県、新駅基金から15億円負担 基金残金は教育・福祉政策へ
◇全県
栗東市の新幹線新駅中止後の地元振興策「後継プラン」について、嘉田由紀子知事は十日、県から約十五億円を支出する考えを示した。知事と関係六市の市長で構成する新幹線新駅設置促進協議会正・副会長会議で明らかにした。
後継プランは、新幹線新駅周辺で計画されていた区画整理事業の目的が失われたため、新たな街づくりとして協議されているもので、道路や下水道などの基盤整備、企業誘致策を四十数億円かけて行う。
負担の内訳は概算で、県約十五億円、栗東市約十五億円、まちづくり交付金など国庫補助十数億円。
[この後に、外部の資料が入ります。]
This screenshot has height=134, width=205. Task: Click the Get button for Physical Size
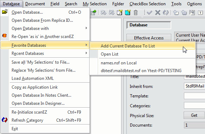point(194,115)
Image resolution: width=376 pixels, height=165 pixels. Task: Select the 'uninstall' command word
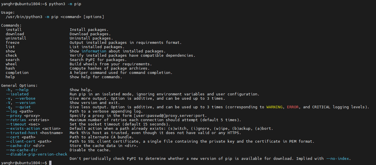click(16, 38)
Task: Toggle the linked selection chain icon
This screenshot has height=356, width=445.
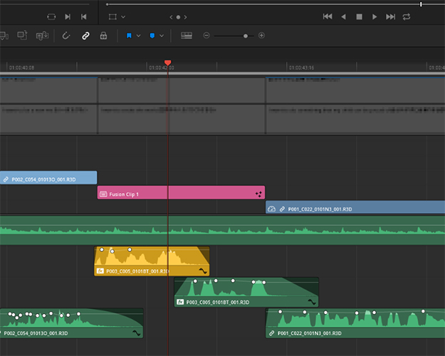Action: point(85,35)
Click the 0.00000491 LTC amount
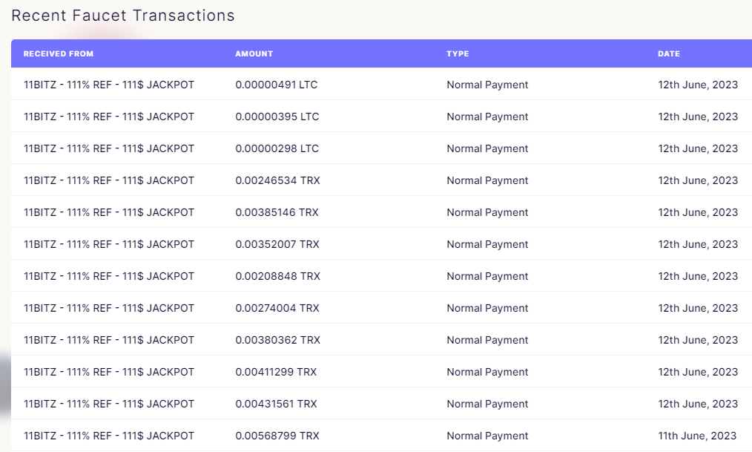The width and height of the screenshot is (752, 452). (276, 85)

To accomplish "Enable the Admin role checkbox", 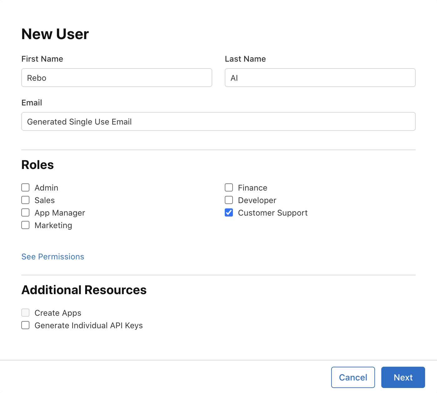I will [x=25, y=187].
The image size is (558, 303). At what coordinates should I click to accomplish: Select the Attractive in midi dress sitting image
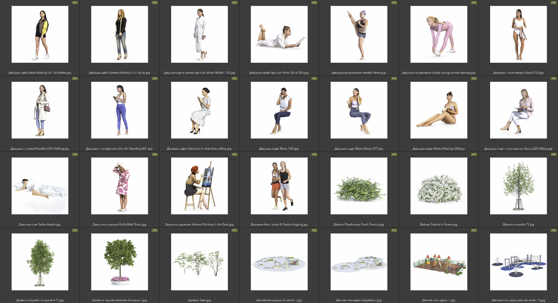[199, 110]
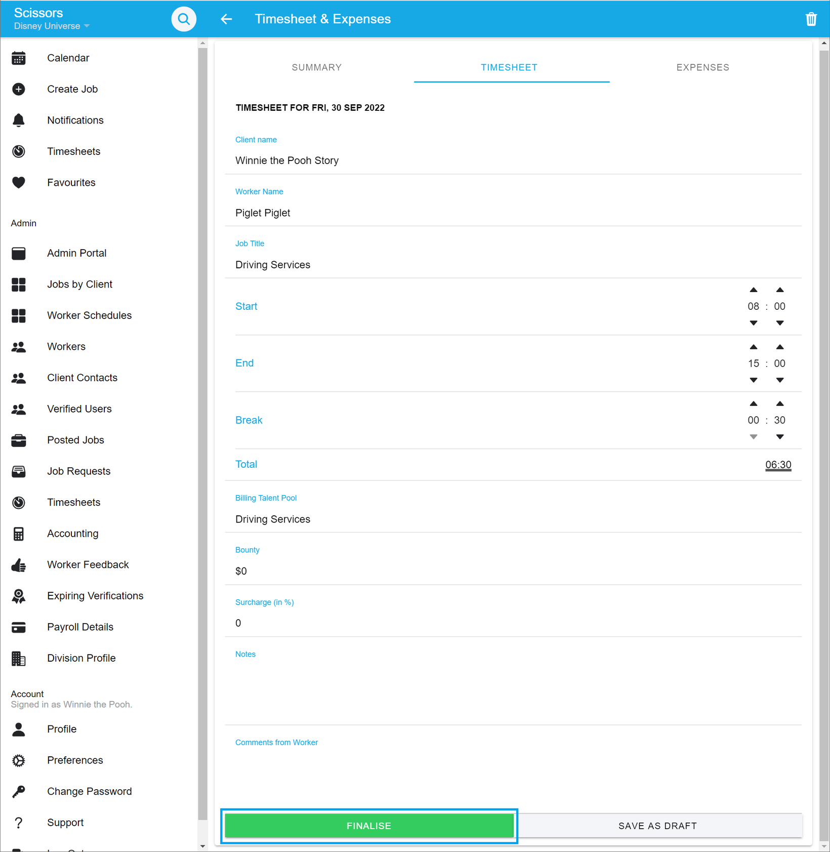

ただし、県は負担分の財源を新幹線新駅対応基金(約三十億円)を活用するとしており、ここから後継プランに約十五億円、関連する県南部振興プラン(交通基盤整備など)へ二億円五千二百万円を取り崩し、残る約十二億五千万円は基金を廃止して一般財源化し、教育・福祉政策へ繰り入れたいとしている。
この基金の一般財源化に対して、国松正一栗東市長や山田亘宏守山市長らは新駅問題に使うよう求めた。